Nous avons rejoint à pied le buron de Régambal bas, propriété de Jean Yves et d’Anne Rieucau, en suivant une large draye et en traversant les prés sans y rencontrer de vaches, car la sécheresse avait contraint Jean Yves à avancer la date de descente des troupeaux qui est normalement le 13 octobre, fête de la saint Gérault. Nous étions un public attentif, à l’endroit idéal pour écouter Claude et Jean Yves évoquer la transhumance, l’histoire et l’architecture des burons, la vie dans les burons ainsi que les transformations survenues au cours du temps.

Didier Combret et Christine Presne, nos amis des Bourines nous ont présenté à la fin du repas une belle collection d’objets  traditionnels : outils de travail ou cadeaux  offerts à l’occasion des mariages.

L’après midi a débuté par la visite de la grange de Bonnefon, qui était après le domaine des Bourines le plus important domaine de l’hôpital d’Aubrac. La tour à l’origine crénelée, édifiée au XVème, protégeait  la «  Grande grange ». En 2009, le propriétaire actuel sous les conseils de Mr Causse, architecte des bâtiments de France, a redonné au sommet de la tour un aspect proche de l’état d’origine en y faisant installer des hourds en bois. Philippe Blondin, architecte pronaos, nous a expliqué le projet et les travaux auxquels il a participé.

Dans la « Grande grange », magnifique bâtiment à deux niveaux voûtés (voûte d’arêtes au rez de chaussée et en voûte brisée au premier étage), un bon feu de cheminée et un café nous attendaient. Mr et Mme Cayrel ont très bien aménagé ce bâtiment et nous les remercions pour leur accueil.

Puis nous avons pris la direction de Prades d’Aubrac où nous a rejoint Mr le maire Roger Auguy, afin de visiter la remarquable église, donnée en 1179 à l’hopital d’Aubrac. L’un des doms, Antoine André procéda à sa reconstruction autour de 1540, déçu par l’accueil réservé à son œuvre il fit placer une inscription en latin sous le porche : « il est bien difficile de faire quelque chose qui soit au goût de tout le monde »…. C’est l’une des rares églises de l’Aveyron qui possède des clefs de voûte pendantes.

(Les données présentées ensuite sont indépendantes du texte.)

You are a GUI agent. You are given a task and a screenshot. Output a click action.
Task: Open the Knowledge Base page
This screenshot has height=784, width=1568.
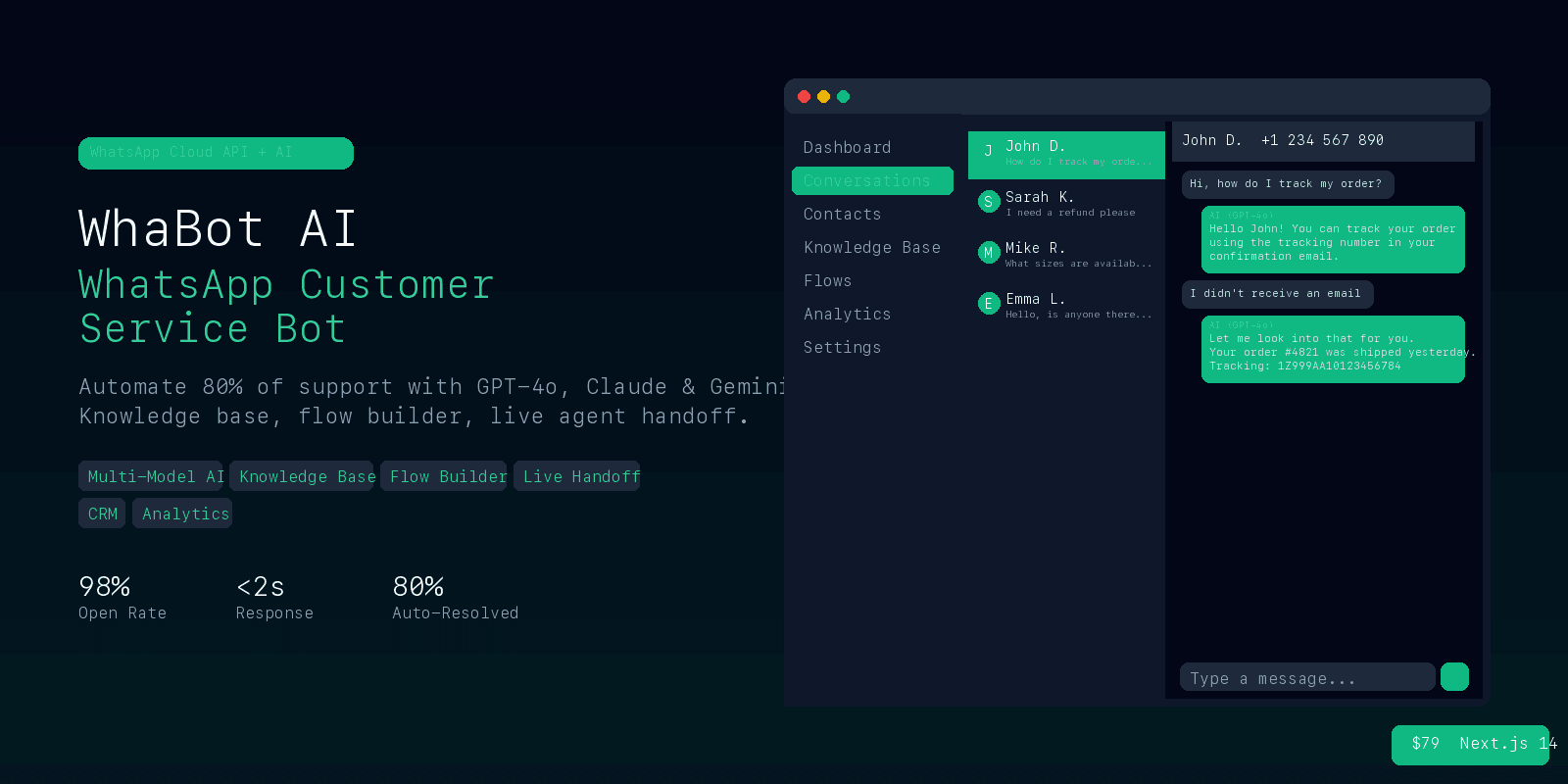pos(871,248)
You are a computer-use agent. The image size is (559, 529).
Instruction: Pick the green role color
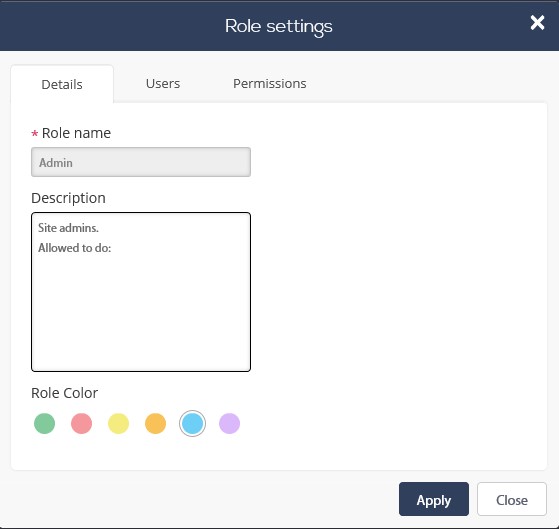point(45,423)
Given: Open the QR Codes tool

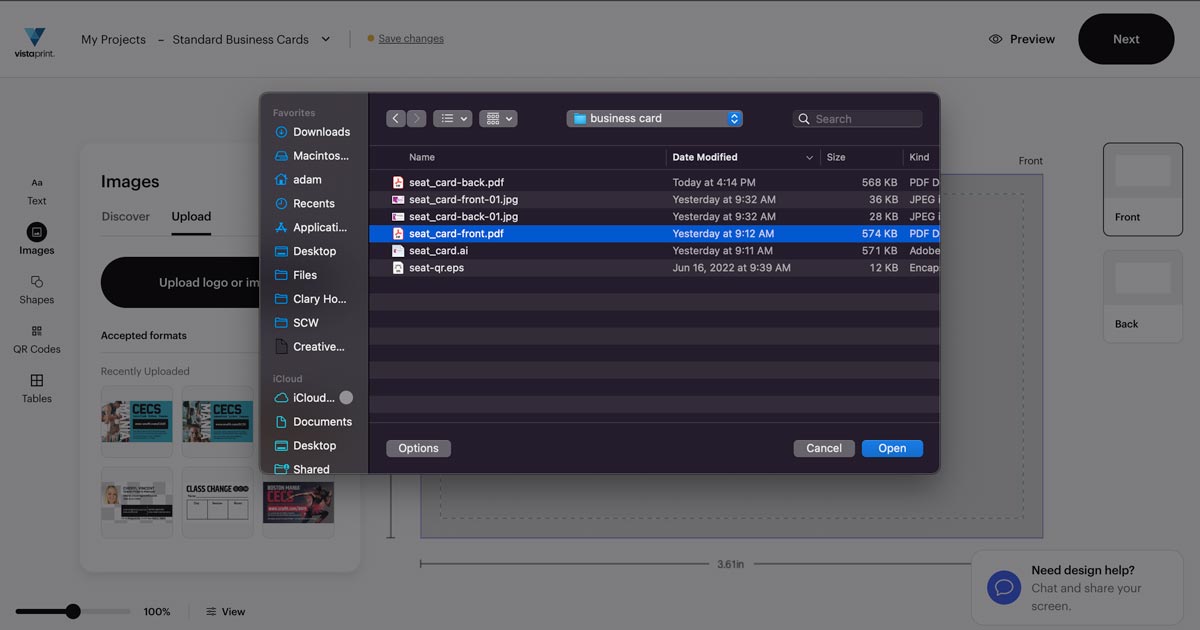Looking at the screenshot, I should [x=37, y=339].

En contre bas du village dans un endroit bien abrité, se cache la grange de La Salle, lieu de résidence des doms d’Aubrac au XVème siècle et lieu de naissance de François d’Estaing, évêque de Rodez (1462-1529).

C’est dans cet endroit charmant où les bâtiments sont malheureusement en partie à l’abandon, que nous nous sommes quittés après avoir partagé le verre de l’amitié.

Un grand merci à Claude qui avait organisé cette journée  de main de maître.

Merci à tous les intervenants, Nathalie, jean Yves, Didier, Jacques et Philippe.

Pour avoir plus de détails. Bibliographie non exaustive.

Petit Claude, «  Bonnefon, grange d’Aubrac », Patrimoni ,  numéro 39  juillet- août 2012, p. 3 à 7.  Numéro 40, septembre-octobre 2012, p.10 à13.

Saint-Chély d’Aubrac, Sauvegarde du Rouergue numéro 109-110-111.